*EXCERPTED TEXT*
┌────────
When Shakespeare is used in genre films, it’s usually as a sign of ‘high’ culture, either to give a touch of class to a character, as when Christopher Plummer quotes Mark Antony in Star Trek VI; The Undiscovered Country  (1991 - 'You haven't heard Shakespeare until you've heard him in the original Klingon' - a variation on an old Cold War joke) or to oppose it against the more dynamic ‘low’ culture of film – witness Last Action Hero (1993) which imagines Hamlet as played by Arnold Schwarzenegger.  Theatre of Blood is unusual in that its opposition is not between ‘high’ and ‘low’, but between two kinds of ‘high’.  Edward Kendal Sheridan Lionheart – his name evokes a nineteenth century actor and an eighteenth century playwright – loses the Critics’ Circle Award to William Woodstock, whom he describes as a ‘twitching, mumbling boy’, suggesting a Brando-ish methodist.  Lionheart belongs to the theatrical past – as superannuated as the actor-managers like Johnston Forbes-Robertson and Frank Benson whom we see on silent film under the opening credits.
└────────
*DATA SEGMENT*
┌────────
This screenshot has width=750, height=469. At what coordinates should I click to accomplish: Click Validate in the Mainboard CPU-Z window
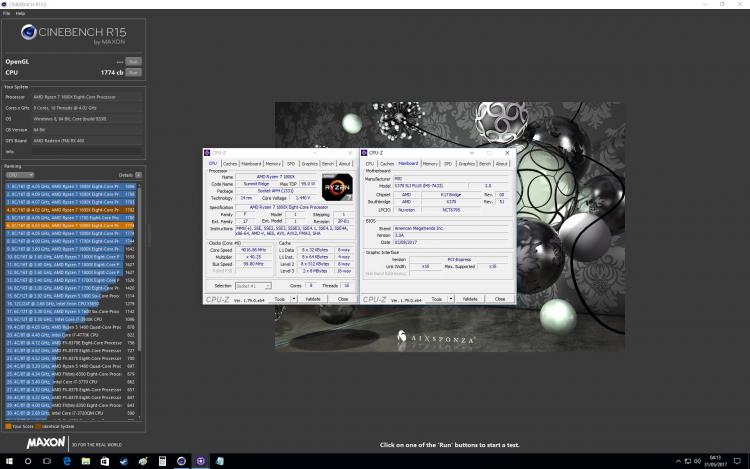click(470, 299)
└────────
*TASKS TO PERFORM*
#1 In the passage on Theatre of Blood, who wins the Critics' Circle Award over Lionheart?
#2 Carry on the passage on Theatre of Blood from its last sentence.
The data is separate material and has no connection to the passage on Theatre of Blood.

*OUTPUTS BY TASK*
#1 William Woodstock

#2
The film is ambivalent towards Lionheart; his victims, played by an array of British character actors, are an unpleasant bunch (and far more well-heeled than any real-life theatre critic has ever been - Devlin's riverside flat is in Alembic House, currently occupied by Jeffrey Archer) but it’s never made clear whether they're right about his acting – the most complimentary word used about him is ‘vigorous’ (by Milo O’Shea, no shrinking violet himself).  This is complicated by the fact that Price, though very well-spoken, is clearly not a Shakespearean – when he plays Shylock to Rigg’s Portia, it’s like watching an amateur boxer getting in the ring with Mike Tyson.   It’s implied that Lionheart’s murders may be his greatest performance, more credible than anything he ever did on a stage.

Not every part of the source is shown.